At the outset of a custom mobile application project, one major decision will impact everything that follows: Will you create a native or a web app?
Often, a company will begin a project with a firm conviction that they should choose one implementation direction — when the true business goals of their application indicate they should choose the other. So how do you decide?
First, it’s important to understand the difference:
Are written for a particular platform — usually iOS or Android — and in a specific programming language for each platform. Then native apps are distributed through an app store or marketplace.
Live on your server, and they’re platform-agnostic, so users can typically access them through any device they like, from a phone to a desktop. Responsive design gives these apps an intuitive, device-appropriate interface no matter what they use to access the application.
Since the rise of the iPhone, many companies have sought to create native apps, in part for a sense of prestige – simply having an app in the App Store was seen by some as conferring a certain stature or credibility. Beyond that, mobile-optimized web applications presented awkward user interfaces and limited functionality.
Today, many businesses are migrating toward Responsively designed web applications. Native apps are fantastic for a specific set of business problems, but the key lies in identifying the problems you need to solve, and choosing your solutions accordingly.
Native or Web app?
If you’re building a standalone product — a game, a consumer-facing utility, or an app designed to drive business traffic to your site via discovery through the built-in App store or Marketplace search results — you may want to create a native application. In this case, people are going to the App Store or the Google Play Store because they have a particular problem they want to solve, and they need a tool for it right now. These app stores represent a one-stop shop.
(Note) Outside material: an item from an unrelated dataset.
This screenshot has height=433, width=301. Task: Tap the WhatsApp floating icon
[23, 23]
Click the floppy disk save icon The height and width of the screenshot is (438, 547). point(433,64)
You may also want to develop a native app if you’re seeking to take full advantage of a particular piece of the hardware’s functionality, or if your business context means that you can’t rely on continuous access to the internet. Hospitals, for example, might need software which functions even when their facilities’ internet connections go down or are inaccessible – say in the basement where radiology labs are frequently housed. For this mission-critical software, a native app that runs on any device where it’s installed might be preferable to a web app that relies on a stable connection.
By contrast, you probably want to pursue a Responsively-designed web app if you’re trying to offer an enhanced service, business solution, or enterprise solution to users. These types of applications should afford users maximum flexibility, allowing them to use your software on whatever device they choose.
Moreover, web apps are much cheaper to build if you need to support the application on multiple platforms – remember, in many instances, a native application targeting multiple platforms will need to be rewritten for each platform. Responsively-designed web applications can be written in any language, or using multiple languages, including open-source technologies and resources. Further, because your web app is hosted on your server, you can update it whenever you like, rather than submitting changes to an app store, under a new version of the app (and waiting for the approval process in Apple’s case). A web app is completely under your control, unconstrained by the rules and processes – or the OS updates – of another business.
Finally, limitations on the user interfaces of mobile web-applications have been significantly reduced. Refined technologies allow developers to create applications that look and behave beautifully on any device, mimicking native controls and interactions.
Streamlining the process
If your business prioritizes control over your app, cost-effective implementation, and ease of maintenance, a Responsively-designed web app may be the way to go. Making a final decision will require conversation and collaboration with your software development partner, but by understanding and considering the pros and cons up-front, you may be able to streamline your process and create the best product for your users sooner.